At the start of the previous installment of this series, I noted that good, scalable database performance is largely dependent on putting the data in the right place, being able to access it efficiently, and avoiding unnecessary overheads. Having looked at ways of generating data of various types and patterns at reasonable volumes, the time has come to investigate how SQL Server handles the placing of data.

Pages and Extents

In Oracle, we talk about data segments. A simple object corresponds to a single data segment, each partition of a partitioned object (or sub-partition of a composite partitioned object) is a separate data segment; segments, in turn, comprise a collection of extents; and an extent is a contiguous set of blocks (pages) in a file.

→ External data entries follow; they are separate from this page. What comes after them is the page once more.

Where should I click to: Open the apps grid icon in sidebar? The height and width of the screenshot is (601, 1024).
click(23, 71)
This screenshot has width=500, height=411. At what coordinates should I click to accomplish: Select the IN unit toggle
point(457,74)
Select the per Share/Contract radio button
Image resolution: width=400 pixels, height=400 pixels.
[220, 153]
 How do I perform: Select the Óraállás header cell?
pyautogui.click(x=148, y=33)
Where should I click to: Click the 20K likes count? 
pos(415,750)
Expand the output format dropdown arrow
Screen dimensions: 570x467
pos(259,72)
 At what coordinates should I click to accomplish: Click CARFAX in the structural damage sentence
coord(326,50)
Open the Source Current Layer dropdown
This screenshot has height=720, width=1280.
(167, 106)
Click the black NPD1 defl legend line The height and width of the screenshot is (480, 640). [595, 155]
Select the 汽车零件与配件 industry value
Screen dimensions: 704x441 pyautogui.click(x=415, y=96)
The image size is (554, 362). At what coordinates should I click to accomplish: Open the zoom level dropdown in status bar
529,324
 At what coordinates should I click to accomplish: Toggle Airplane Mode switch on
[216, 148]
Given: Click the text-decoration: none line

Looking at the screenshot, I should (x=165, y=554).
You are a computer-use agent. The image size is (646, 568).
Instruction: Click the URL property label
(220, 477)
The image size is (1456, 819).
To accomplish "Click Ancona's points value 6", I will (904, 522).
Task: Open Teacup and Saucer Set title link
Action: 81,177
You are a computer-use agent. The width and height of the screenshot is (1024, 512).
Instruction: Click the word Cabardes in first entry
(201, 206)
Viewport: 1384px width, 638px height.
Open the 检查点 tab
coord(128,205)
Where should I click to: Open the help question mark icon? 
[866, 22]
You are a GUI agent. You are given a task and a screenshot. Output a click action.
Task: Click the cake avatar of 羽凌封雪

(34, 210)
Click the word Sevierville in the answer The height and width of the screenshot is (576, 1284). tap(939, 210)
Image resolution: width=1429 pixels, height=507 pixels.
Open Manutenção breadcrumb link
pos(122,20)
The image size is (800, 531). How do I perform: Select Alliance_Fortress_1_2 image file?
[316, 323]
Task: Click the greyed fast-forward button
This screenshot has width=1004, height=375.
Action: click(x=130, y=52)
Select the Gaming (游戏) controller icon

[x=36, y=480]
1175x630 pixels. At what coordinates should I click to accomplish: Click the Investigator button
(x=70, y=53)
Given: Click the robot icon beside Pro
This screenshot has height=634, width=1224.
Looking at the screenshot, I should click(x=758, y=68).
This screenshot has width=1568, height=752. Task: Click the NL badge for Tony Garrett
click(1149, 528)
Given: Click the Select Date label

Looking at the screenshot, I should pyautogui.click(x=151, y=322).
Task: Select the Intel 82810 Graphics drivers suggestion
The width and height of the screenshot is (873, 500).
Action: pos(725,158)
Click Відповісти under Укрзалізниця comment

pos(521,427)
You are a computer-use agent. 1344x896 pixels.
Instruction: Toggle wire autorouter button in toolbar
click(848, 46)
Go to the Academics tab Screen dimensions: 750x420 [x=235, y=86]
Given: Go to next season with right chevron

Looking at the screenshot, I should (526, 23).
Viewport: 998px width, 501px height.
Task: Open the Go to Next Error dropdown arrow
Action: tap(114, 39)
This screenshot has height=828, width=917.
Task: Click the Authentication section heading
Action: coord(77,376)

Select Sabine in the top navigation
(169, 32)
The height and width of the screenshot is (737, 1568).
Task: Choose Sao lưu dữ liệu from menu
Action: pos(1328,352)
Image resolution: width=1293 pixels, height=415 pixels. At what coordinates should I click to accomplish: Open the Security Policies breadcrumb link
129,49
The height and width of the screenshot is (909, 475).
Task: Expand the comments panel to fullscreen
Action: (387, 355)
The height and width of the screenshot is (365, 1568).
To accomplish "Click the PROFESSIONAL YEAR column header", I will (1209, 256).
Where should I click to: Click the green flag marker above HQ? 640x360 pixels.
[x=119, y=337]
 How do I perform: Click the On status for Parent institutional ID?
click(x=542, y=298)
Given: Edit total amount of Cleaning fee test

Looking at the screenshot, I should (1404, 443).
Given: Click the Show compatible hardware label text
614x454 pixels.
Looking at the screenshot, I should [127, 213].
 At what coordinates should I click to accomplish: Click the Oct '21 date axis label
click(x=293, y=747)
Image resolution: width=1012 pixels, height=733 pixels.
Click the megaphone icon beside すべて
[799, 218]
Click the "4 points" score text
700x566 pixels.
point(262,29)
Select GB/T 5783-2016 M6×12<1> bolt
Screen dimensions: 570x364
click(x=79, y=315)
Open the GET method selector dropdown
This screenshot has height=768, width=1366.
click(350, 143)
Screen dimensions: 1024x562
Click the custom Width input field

I started my research into similar data structures in SQL Server. There is no such thing as a “segment” in SQL Server, but a search in Books Online for the word “Extents” proved to be a good choice. The first hit was an article on Understanding Pages and Extents, which was an excellent starting point for learning how SQL Server allocates space and stores data.

I won’t repeat the details of my journey through the manuals, but instead will summarize some of the highlights (with comments about Oracle in italics):

  • A page is the smallest unit of storage and is a fixed 8KB
    Oracle can use blocks of 2KB, 4KB, 8KB, 16KB or even, on some platforms, 32KB. A single database can use multiple block sizes. In most cases the default, and best choice, for a platform is 8KB, and mixing block sizes is rarely a good idea.
  • An extent is a collection of eight consecutive pages
    Oracle allows for variable extent sizes, and has various strategies for specifying the extent sizes that should be used for an object or collection of objects.
  • Certain “mapping” pages are used to track the allocation status of other pages, providing information such as which extents have been allocated, the objects to which they have been allocated, which pages in which extents are used, and which pages are free. This leads to references to pages such as Global Allocation Map (GAM) pages, Shared Global Allocation Map (SGAM) pages and Index Allocation Maps (IAM) pages.
    Oracle has two dramatically different ways for dealing with extent allocation (“dictionary managed” and locally managed”, and two ways of dealing with block usage (“freelist managed” and “bitmap managed”), but I won’t go into details.
  • A single extent may hold pages from several objects. This is a mechanism to avoid wasting space but is only used when an object is very small.
    In Oracle, all the blocks in an extent belong to a single object, but a single extent can be as small as two blocks, and in the most recent version of Oracle an object doesn’t allocate an extent until you insert some data into it.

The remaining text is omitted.